**Testo fornito**
.....
È la prossima sfida del territorio neretino, cioè sfruttare le enormi opportunità del turismo “muslim friendly”, cioè proveniente dai Paesi islamici, che nel 2018 ha fatturato nel mondo ben 189 miliardi di dollari e che cresce ogni anno del 5%. Lo ha annunciato l’assessore al Turismo Giulia Puglia nel corso del seminario sul tema Il turismo musulmano che l’Italia non sfrutta che si è tenuto ieri al chiostro dei Carmelitani. Una iniziativa del gruppo B&B Salento (rappresentato dalla presidente Francesca Leone) a cui hanno preso parte, tra gli altri, Karim C. Benvenuto (per la filiera “Italy muslim friendly”) e il professor Vasco Fronzoni (Università Orientale di Napoli).
È emerso che l’Italia (e il Sud in particolare) non sembra ancora preparata ad accogliere questa tipologia di viaggiatori. Le bellezze artistiche, culturali, naturali, infatti, sembrano precluse ai turisti “muslim” che hanno notoriamente una cultura e uno stile di vita profondamente diversi da quelli italiano ed europeo. Con piccole accortezze sul fronte dell’accoglienza e dell’ospitalità, nel solco della “muslim hospitality”, si potrebbe intercettare un filone molto interessante, basti pensare che si tratta di turisti con una capacità di spesa (soprattutto quelli sauditi) in viaggi e vacanze che va dai 10 ai 100 mila euro l’anno. L’obiettivo del progetto discusso ieri è quello di rinforzare una filiera dell’eccellenza dell’accoglienza turistica, con la creazione di un marchio “Italy Muslim Friendly” per aziende convenzionate e certificate. La stessa Regione Puglia (il tema è al centro di un workshop in programma oggi a Bari) sta gettando le basi per l’avvio di un percorso finalizzato a sviluppare un’offerta strutturata di turismo “muslim friendly” in Puglia, mentre partirà probabilmente l’anno prossimo il primo tour per la Puglia pensato per i turisti di fede musulmana, “Puglia Halal Tour”, commercializzato da Ks Travel & Business.
.....
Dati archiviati

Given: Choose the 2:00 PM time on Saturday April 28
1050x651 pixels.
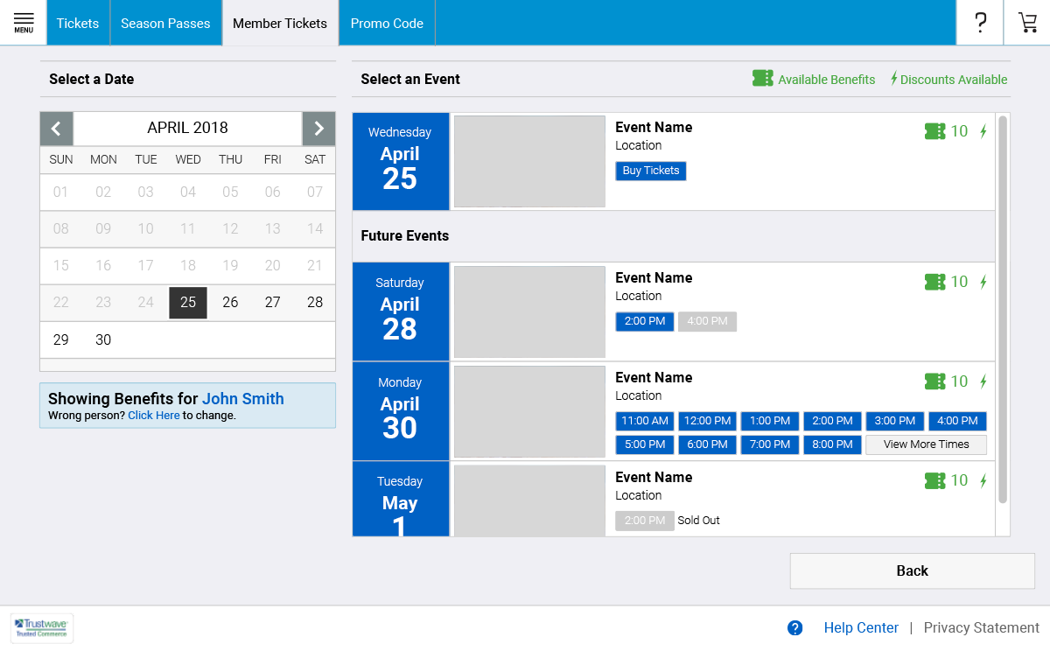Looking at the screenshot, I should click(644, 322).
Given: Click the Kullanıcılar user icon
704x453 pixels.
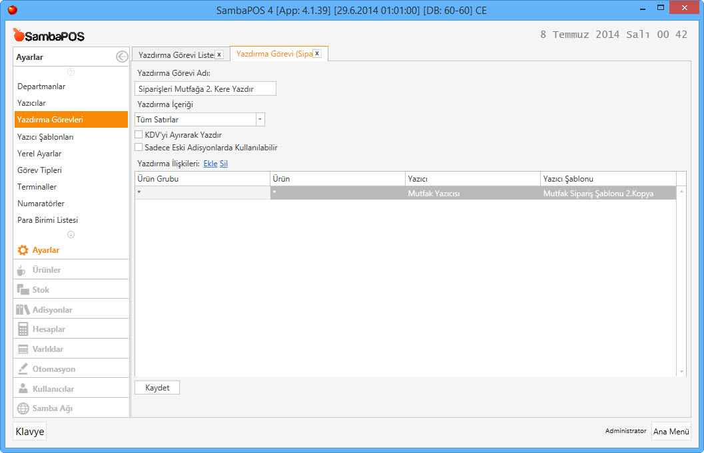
.....
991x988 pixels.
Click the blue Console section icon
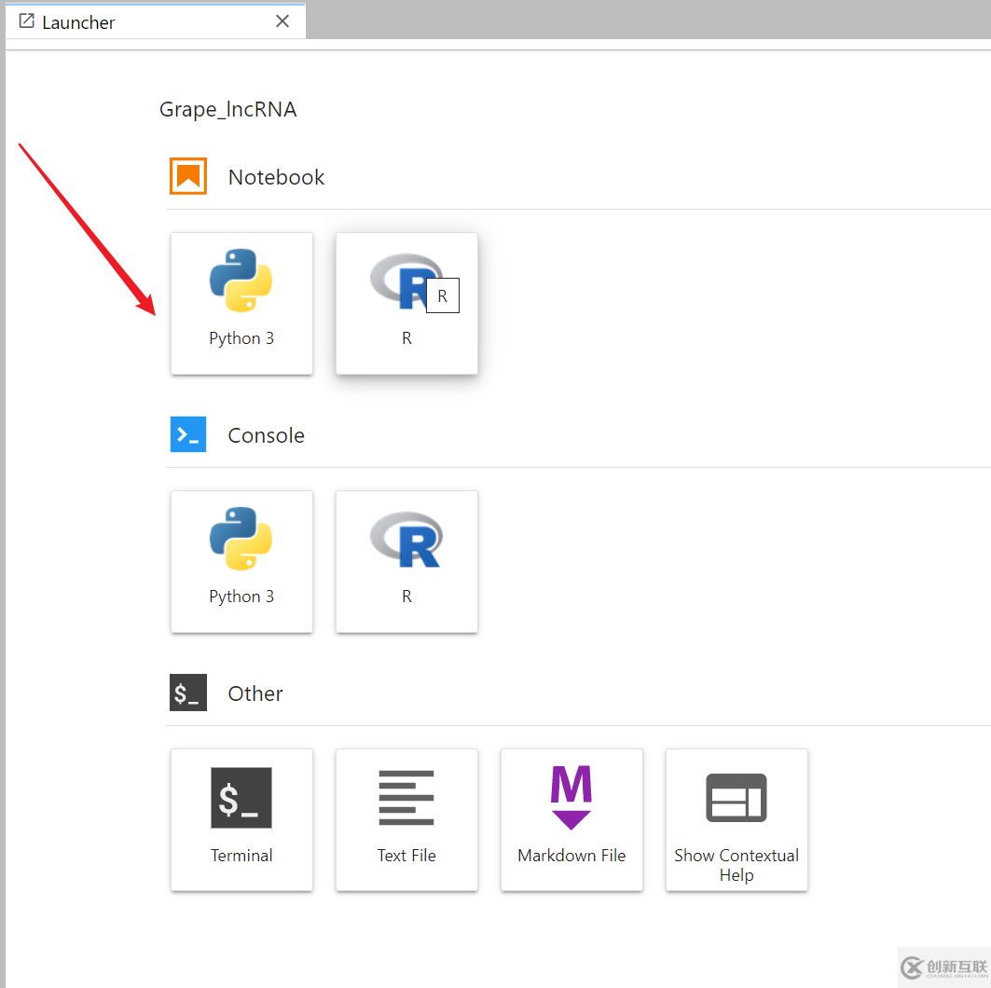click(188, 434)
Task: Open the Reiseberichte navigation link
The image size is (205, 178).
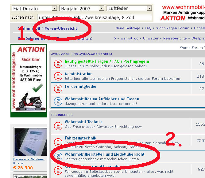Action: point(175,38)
.....
**Obiettivo**
Trascrivi senza modifiche il tratto dell'articolo sul turismo musulmano che va da "È la prossima" fino a "Orientale di Napoli).", estremi compresi.

**Riquadro risposta**
È la prossima sfida del territorio neretino, cioè sfruttare le enormi opportunità del turismo “muslim friendly”, cioè proveniente dai Paesi islamici, che nel 2018 ha fatturato nel mondo ben 189 miliardi di dollari e che cresce ogni anno del 5%. Lo ha annunciato l’assessore al Turismo Giulia Puglia nel corso del seminario sul tema Il turismo musulmano che l’Italia non sfrutta che si è tenuto ieri al chiostro dei Carmelitani. Una iniziativa del gruppo B&B Salento (rappresentato dalla presidente Francesca Leone) a cui hanno preso parte, tra gli altri, Karim C. Benvenuto (per la filiera “Italy muslim friendly”) e il professor Vasco Fronzoni (Università Orientale di Napoli).